Running business-critical workloads on Cloud Build requires that multiple parties assume different responsibilities. The shared responsibility model described in this document clarifies that Google Cloud is accountable for the security of the Cloud Build service itself and its underlying infrastructure, while you, the customer, are responsible for security in how Cloud Build is used, including your specific builds, configurations, data, and the container images you execute using Cloud Build.

While not an exhaustive list, this page lists the respective responsibilities of Google Cloud and the customer.

Google Cloud Responsibilities

  • Protecting the underlying infrastructure, including hardware, firmware, kernel, operating system, storage, and network.

    This includes the following:

    • Protecting the physical security of data centers, default encryption of data at rest and in transit, and secure network components.
    • Providing network protection using VPC Service Controls.
    • Following secure software development practices.
    • Managing and securing the Cloud Build service control plane (API, backend, schedulers, etc.), including patching and hardening.
    • Providing ephemeral, isolated build environments for each build invocation.
  • Providing Google Cloud integrations for Identity and Access Management (IAM), Cloud Audit Logs, Cloud Key Management Service, and others.

  • Restricting Google Cloud administrative access to customer resources for contractual support purposes, with Access Transparency and Access Approval, and logging all such access.

  • Producing authentic SLSA provenance, when configured to do so.

The Customer's Responsibilities

  • Securing your application source code, build configuration files, and all container images used in your builds.

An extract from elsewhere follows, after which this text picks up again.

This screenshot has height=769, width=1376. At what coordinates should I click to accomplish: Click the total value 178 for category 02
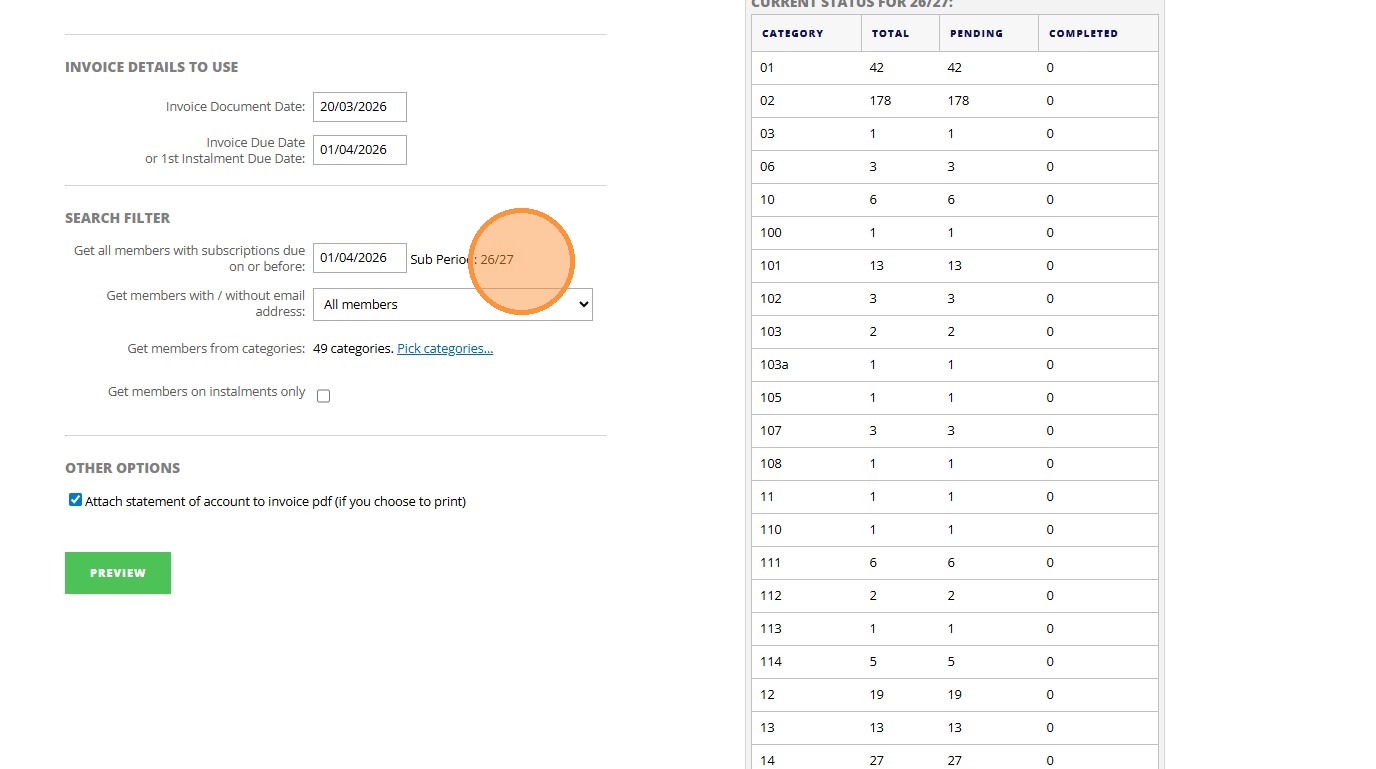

    This includes evaluating image suitability for your security standards, leveraging the latest supported image versions, and following best practices for open source components and overall build configuration.

    For scenarios demanding the highest degree of security, consider bringing your own hardened images for running builds.

  • Ensuring any 3rd-party integration tokens (such as those provided to establish a repository link) are appropriately safeguarded.

  • Configuring IAM for all users, groups, and service accounts interacting with Cloud Build, in accordance with the principle of least privilege.

    We recommend you use dedicated, user-specified service accounts for builds instead of default ones.

    Ensure that your build scripts make appropriate use of the provided build credentials, 3P integration tokens, and secrets that are made available to the build, and guard against exfiltration.

  • Enabling and acting on vulnerability scanning for build artifacts (for example, using Artifact Analysis), generating build provenance data, and implementing deployment policies (for example, using Binary Authorization) to ensure only authorized and verified images are deployed.

  • Providing Google with environmental details when requested for troubleshooting purposes.